Pour sa sixième tournée sur le continent africain en deux ans, le ministre russe des Affaires étrangères se rend dans des pays qui sont encore, pour certains, proches de la France.
Pour un diplomate en chef d’un pays en guerre, Sergueï Lavrov pourrait donner l’impression de passer beaucoup de temps loin du front ukrainien. À moins que chaque voyage ait pour but d’équilibrer un autre front, celui des pays favorables ou indifférents au conflit provoqué par la Russie aux Nations unies. En deux ans, le ministre russe des Affaires étrangères vient d’entamer sa sixième tournée sur le continent africain.
Ménager la chèvre et le chou
Alors qu’il avait mis à profit ses précédents périples en Afrique pour consolider les liens avec des pays plutôt adeptes du régime de Vladimir Poutine et souvent en opposition avec la France d’Emmanuel Macron, Lavrov a cette fois ciblé ceux qui ménagent la chèvre française et le chou russe : la Guinée, le Congo et le Tchad.
Même si la Guinée est historiquement et économiquement lié à la Russie, depuis l’Union soviétique, l’ancien officier de la légion étrangère française Mamadi Doumbouya n’a pas négligé la France autant que ses collègues putschistes de l’Alliance des États du Sahel (AES). De même que Moscou n’avait négligé aucun dirigeant guinéen depuis Ahmed Sékou Touré, Conakry garde ses distances avec le bashing anti-français et cultive une position relativement neutre vis-à-vis du conflit en Ukraine. Au nom du marché de la bauxite ? Lors du premier vote des résolutions des Nations unies condamnant le déclenchement de la guerre, les toutes fraîches autorités guinéennes s’étaient abstenues… Dans les institutions internationales, Moscou a tout autant besoin d’abstentions que de votes purement favorables.
Au Congo, en plus de la tenue de discussions sur la coopération militaire ou énergétique, Lavrov joue un billard à deux bandes, venu à Brazzaville notamment pour évoquer la situation d’un pays où la présence russe est tangible depuis 2019, aux côtés du maréchal Khalifa Haftar : la Libye. Le chef de l’État congolais, Denis Sassou Nguesso, est toujours engagé en qualité de président du comité de haut niveau de l’Union africaine sur la crise en Libye.

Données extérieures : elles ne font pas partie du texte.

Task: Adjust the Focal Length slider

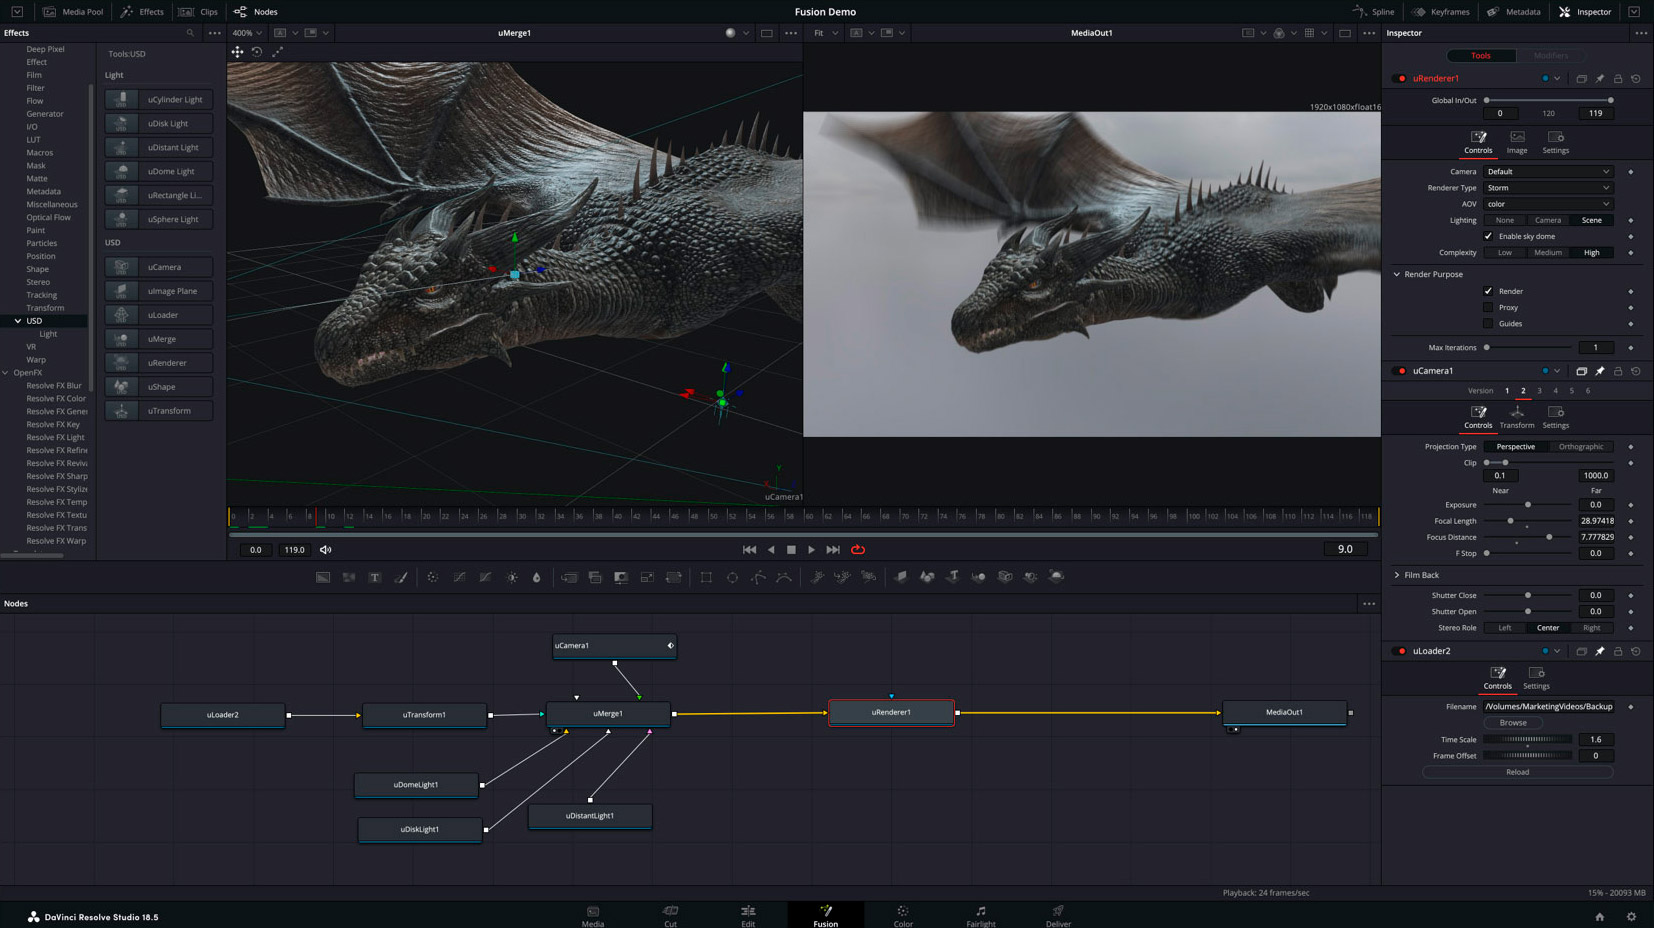Action: point(1510,521)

Dans le Tchad du président élu Mahamat Idriss Deby Itno, le chef de la diplomatie russe foulera le sol du dernier bastion historique de l’influence française au Sahel. Plus d’un millier de soldats français y résident toujours. Ce qui n’exclut pas un fin équilibre diplomatique, voire un rééquilibrage, en cette période de fin de transition.
Pour des raisons de sécurité, pour se ménager un suspense de star en tournée ou pour laisser une certaine place à l’improvisation, Lavrov diffuse tardivement ses plans de vol. Le ministre des Affaires étrangères s’offre, ce 5 juin, une escale au Burkina, un pays plus franchement « conquis ».